More than her command, her 10 medals for excellence and her numerous accomplishments - she treasures her family above all.
She has two paintings from Bali in her office to help her remember. The first is of three tribal women standing side-by-side. They make her think of her sisters, she said. The second is a portrait of two faces, which symbolize her children.
“I always want to be reminded of what’s important in life,” she said. “You can’t take yourself too seriously. My family is the one I’m responsible for.”
Every night, she spends an hour reading out loud to her children - Keegan, 9, Katelynn, 6. That’s after working a 10-hour day at Fairchild. The family eats dinner together every night. On weekends, she coaches soccer and baseball.
“She keeps going even if she’s dead tired,” said her husband, Kent Olson, a pilot for Northwest Airlines.
The two met in Arizona, where they were both flight instructors for the Air Force.
“I was very impressed,” Kent Olson said, recalling the day she came into his squadron. “She was a new item. Everybody eyed her with a little suspicion and awe at the same time.”

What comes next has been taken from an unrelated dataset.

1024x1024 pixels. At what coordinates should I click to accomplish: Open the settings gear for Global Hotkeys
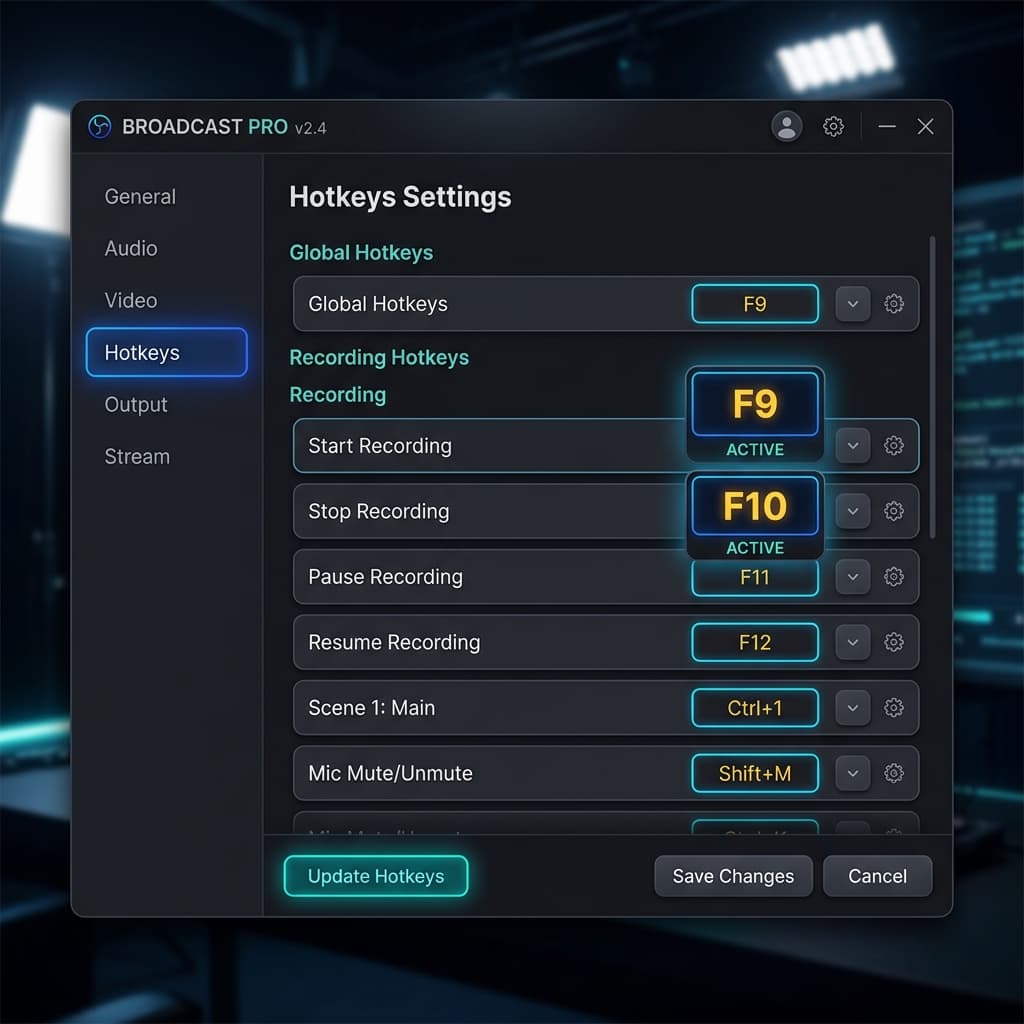point(895,304)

Apparently, Kim was impressed with him, too. When she first laid eyes on Kent Olson, she immediately thought: “That man will be the father of my children.”
Their marriage is a partnership, they said.
He’s her best friend and one of her biggest fans, Kent Olson said. He was never threatened by her success and always encouraged her.
When Kim Olson’s career was on the rise and the two had assignments on separate bases, Kent decided to quit the Air Force so he could be with her. At the beginning of the year, when Kim Olson was deployed in Saudi Arabia for 60 days, Kent asked Northwest Airlines for a six-week leave so he could take care of the children.
“Women can have it all, but they can’t have it all at the same time,” Kim Olson said.
Get an education, she advised, but don’t have kids while you’re still in school. That’s not fair to anyone, said Olson, who was married at 28 and had her first child at 30.
She also encourages women to find mentors and learn from them. “There are still men who are so uncomfortable” with women in the workforce, she said. “Your job is to do your job, not convince them. Those people will either come around or get passed by.”